Every line from the one holding "Where should I" through the one holding "Task: Click the ASA DE LANGRES cell" in the data below must be returned exactly, both ends included, with pictures left out and nothing else added.

§ GIVEN INFORMATION

• • • • •

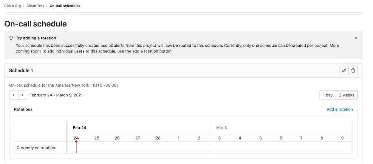Click the lightbulb tip icon

(11, 38)
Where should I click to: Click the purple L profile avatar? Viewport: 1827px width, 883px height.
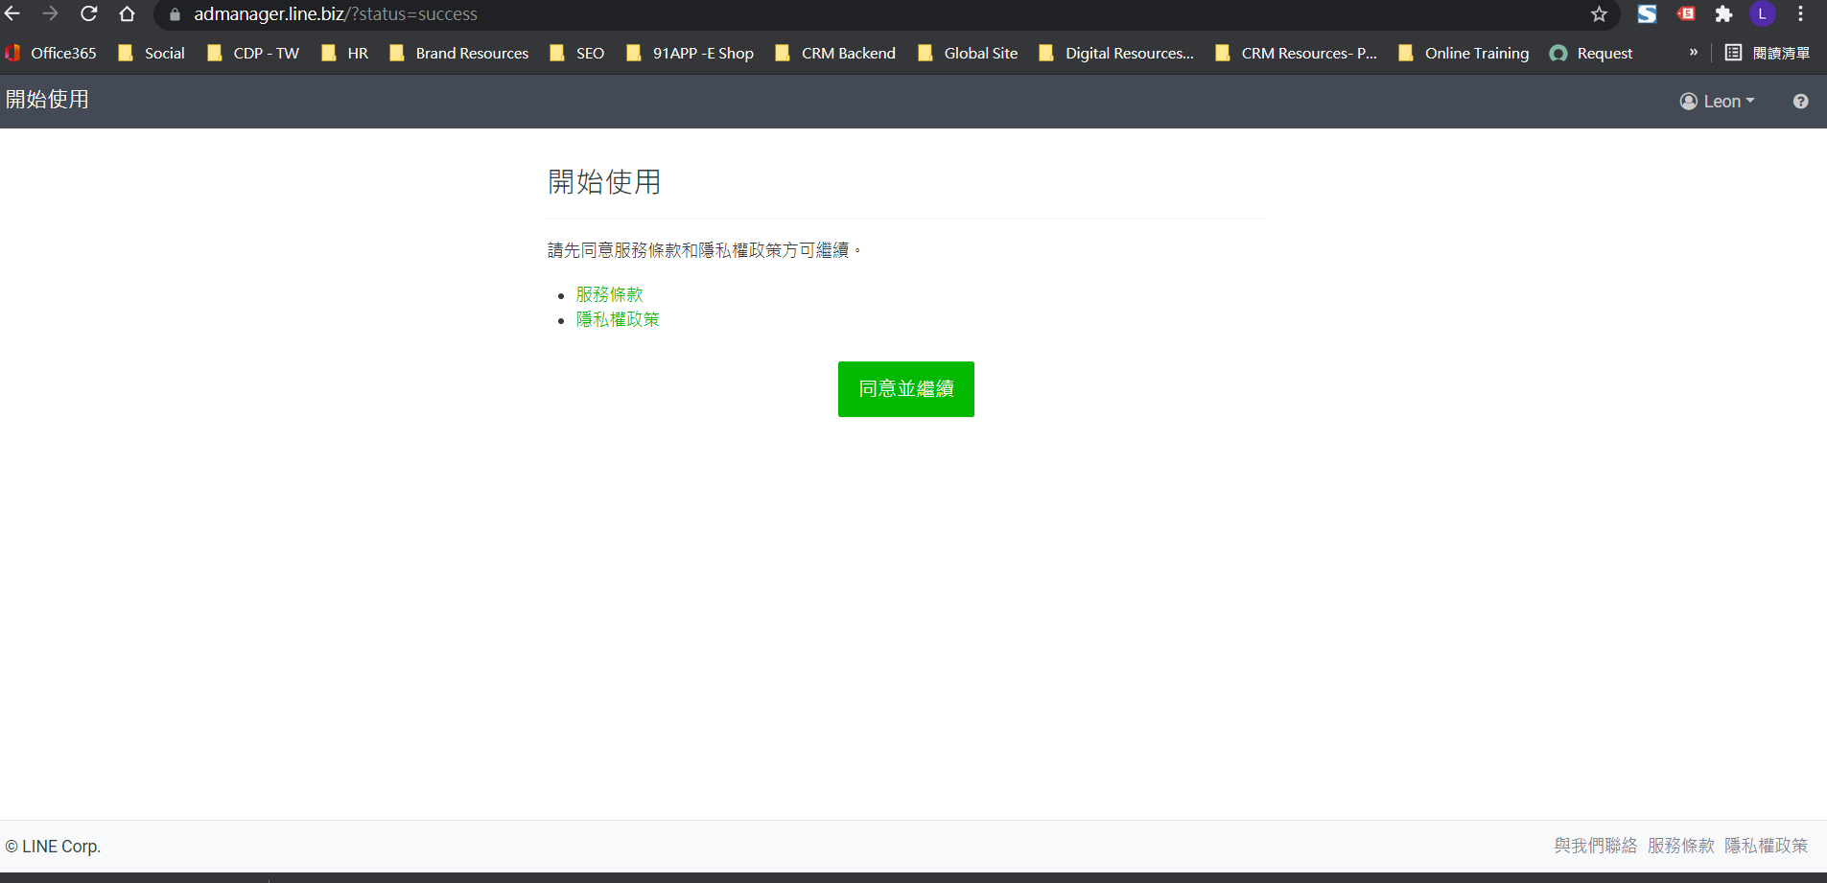pyautogui.click(x=1762, y=14)
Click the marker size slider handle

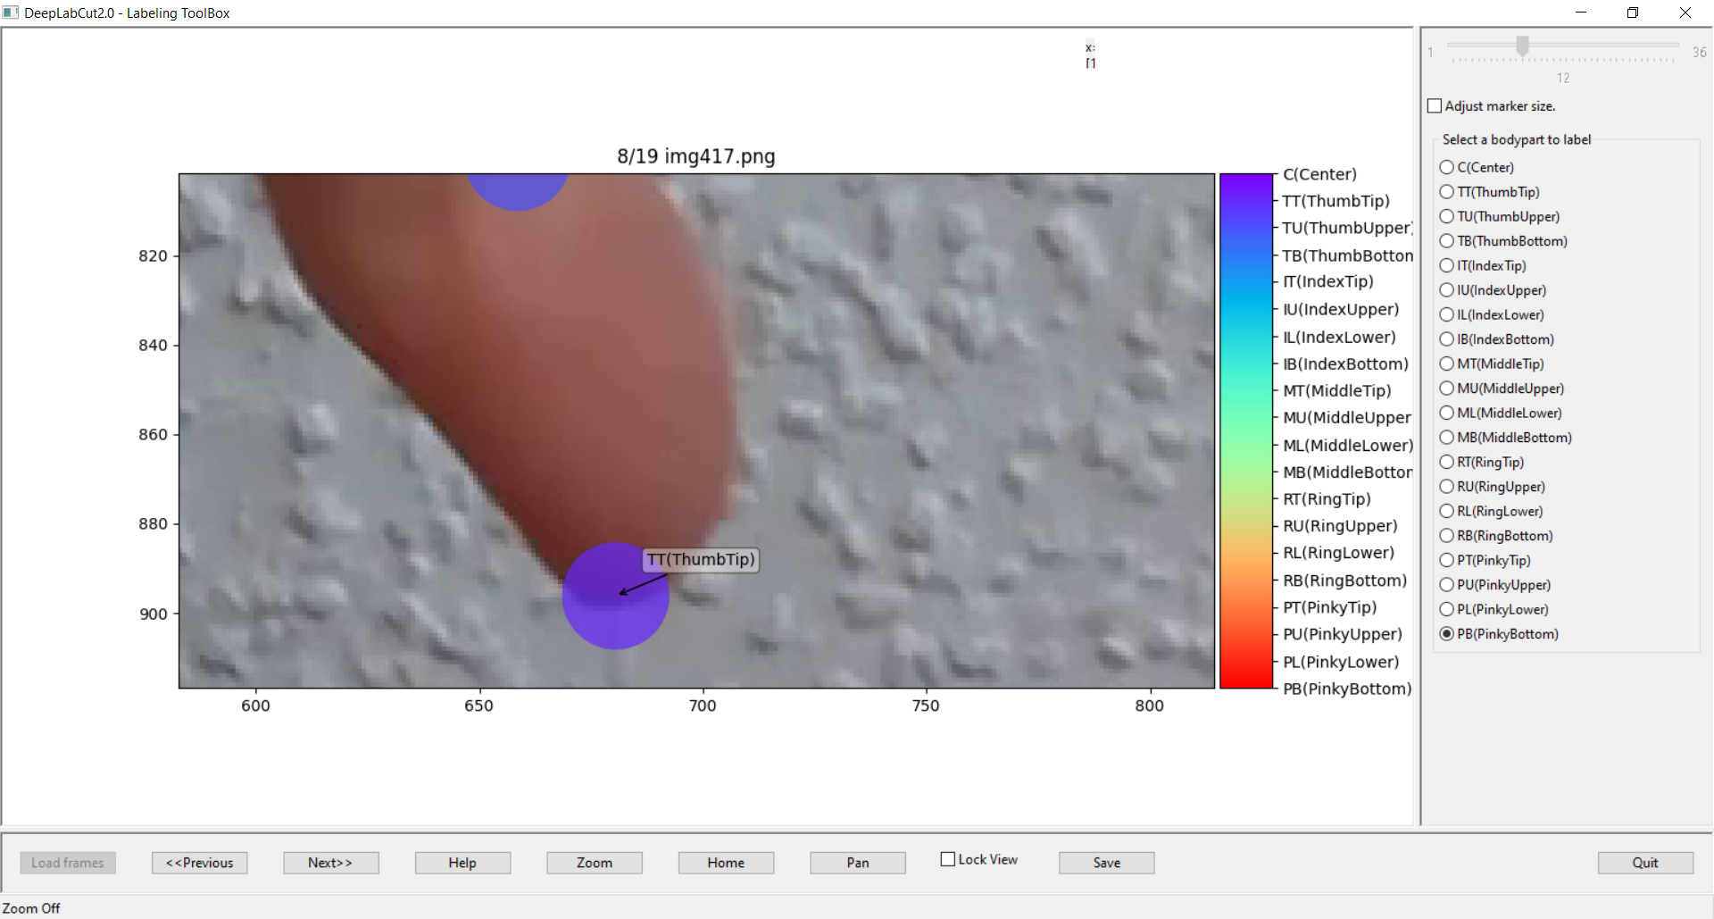[x=1522, y=46]
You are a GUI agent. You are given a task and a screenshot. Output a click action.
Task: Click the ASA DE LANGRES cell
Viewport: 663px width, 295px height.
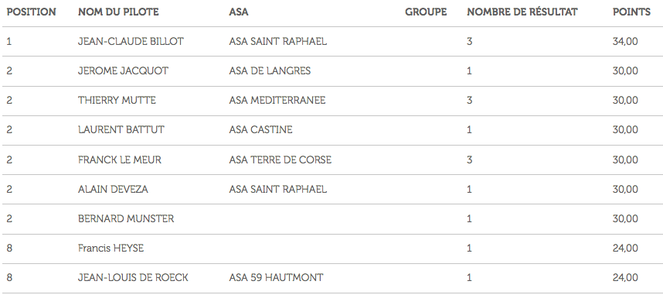coord(270,70)
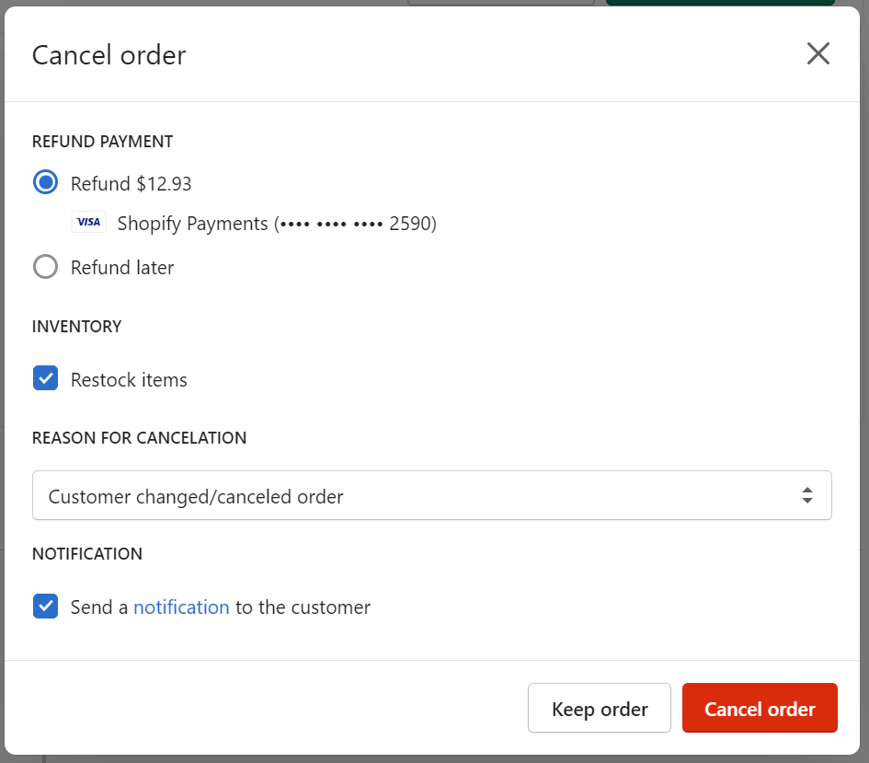Click the Restock items label
This screenshot has width=869, height=763.
[x=129, y=380]
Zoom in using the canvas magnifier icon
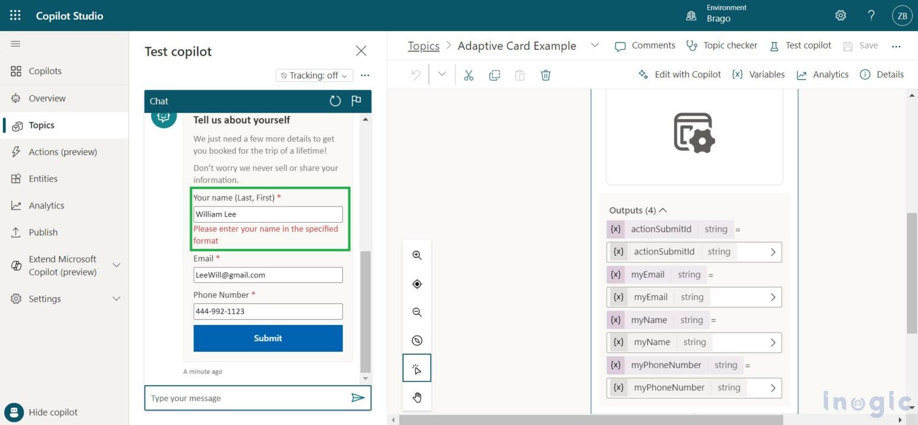 [x=417, y=254]
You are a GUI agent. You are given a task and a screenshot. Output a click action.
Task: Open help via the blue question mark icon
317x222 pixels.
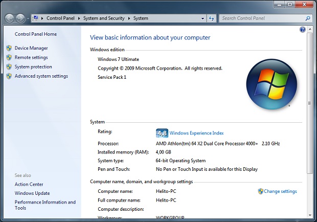302,30

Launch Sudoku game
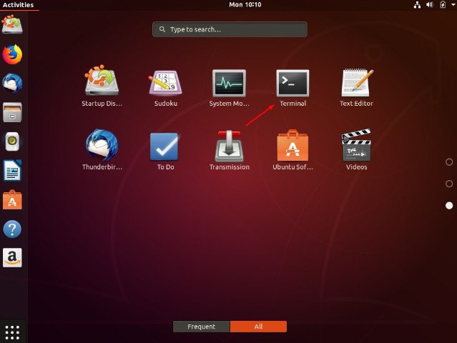(165, 88)
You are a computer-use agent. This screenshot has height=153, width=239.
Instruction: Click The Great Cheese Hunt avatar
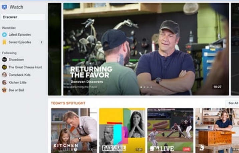coord(4,67)
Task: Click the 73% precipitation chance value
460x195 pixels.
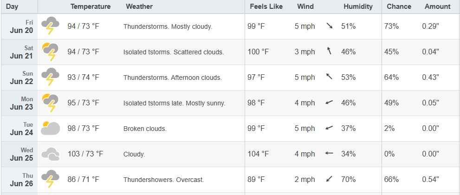Action: pyautogui.click(x=391, y=26)
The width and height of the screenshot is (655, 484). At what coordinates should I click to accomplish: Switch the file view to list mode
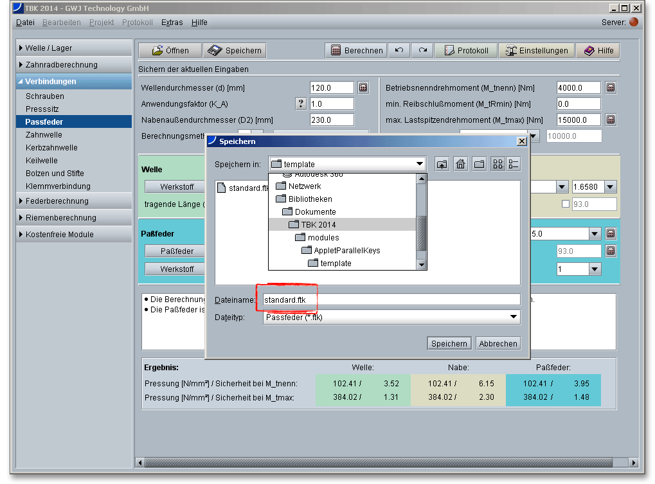(498, 164)
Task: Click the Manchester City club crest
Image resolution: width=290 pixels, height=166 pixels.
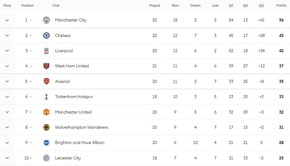Action: 47,20

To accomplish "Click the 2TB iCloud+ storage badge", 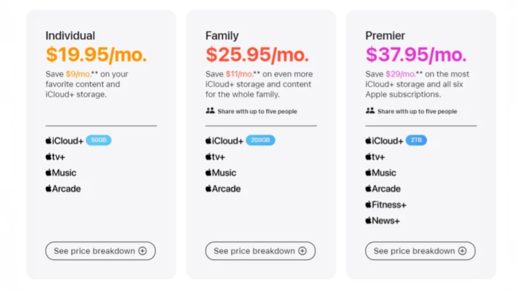I will [416, 140].
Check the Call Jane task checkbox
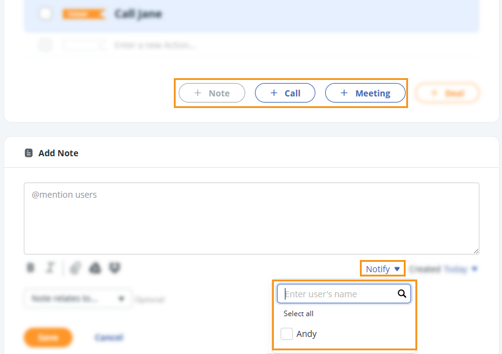Image resolution: width=502 pixels, height=354 pixels. (x=46, y=13)
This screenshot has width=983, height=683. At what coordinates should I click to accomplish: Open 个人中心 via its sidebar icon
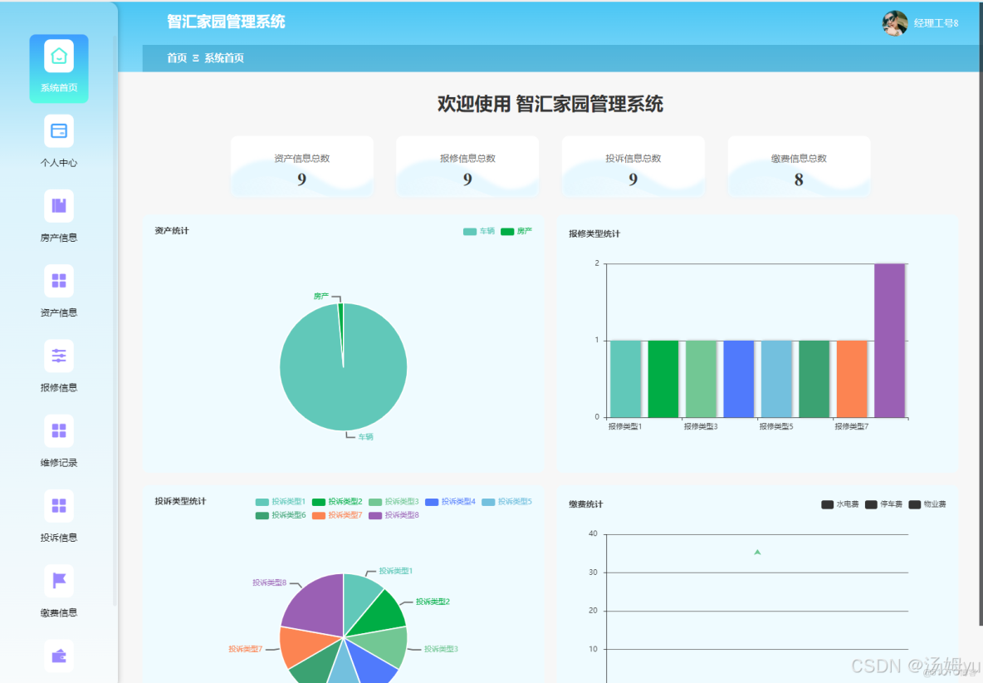58,130

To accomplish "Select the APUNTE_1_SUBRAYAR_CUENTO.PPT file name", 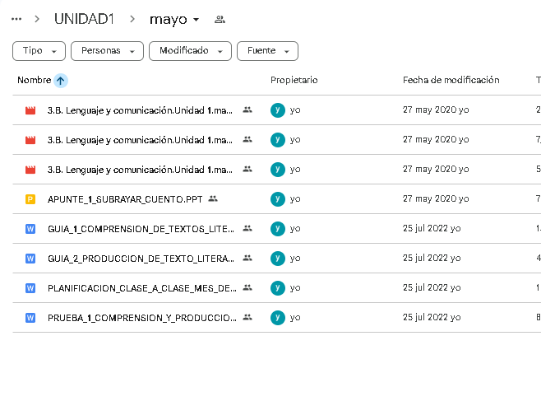I will pos(125,199).
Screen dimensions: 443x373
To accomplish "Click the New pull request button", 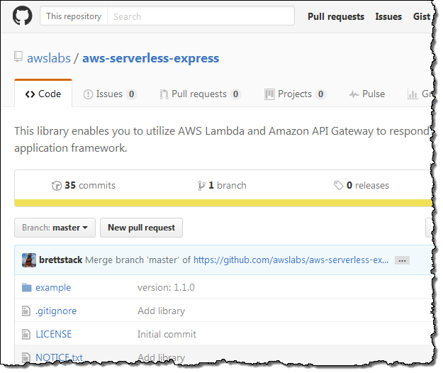I will [x=141, y=228].
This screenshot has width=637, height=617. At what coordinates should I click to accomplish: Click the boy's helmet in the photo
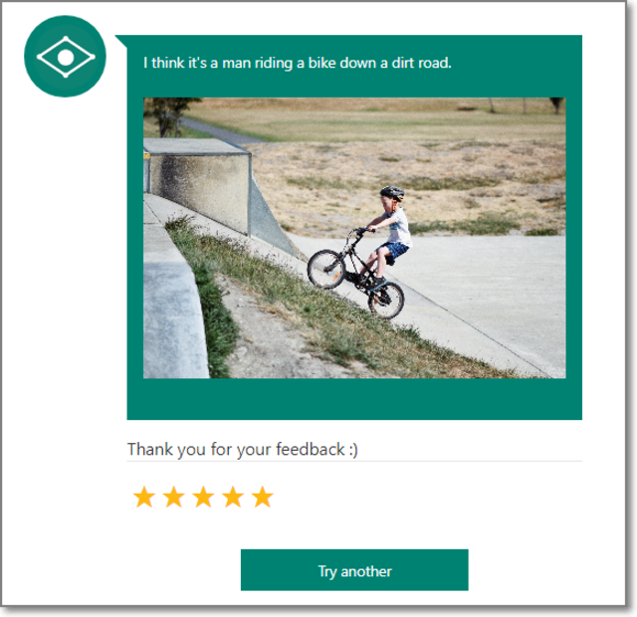click(x=392, y=192)
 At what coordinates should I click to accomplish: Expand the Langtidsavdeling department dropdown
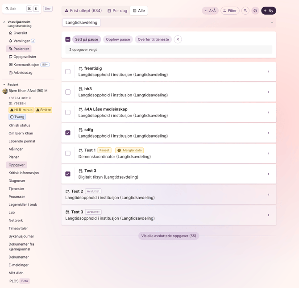pyautogui.click(x=272, y=23)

• • • • •

§ ANSWER BOX
Where should I click to: Click the purple L profile avatar? Viewport: 1827px width, 883px height.
pyautogui.click(x=1762, y=14)
Click the marker size slider handle

[x=1522, y=46]
You are a GUI agent. You are given a task and a screenshot. Output a click action.
Task: Click the ASA DE LANGRES cell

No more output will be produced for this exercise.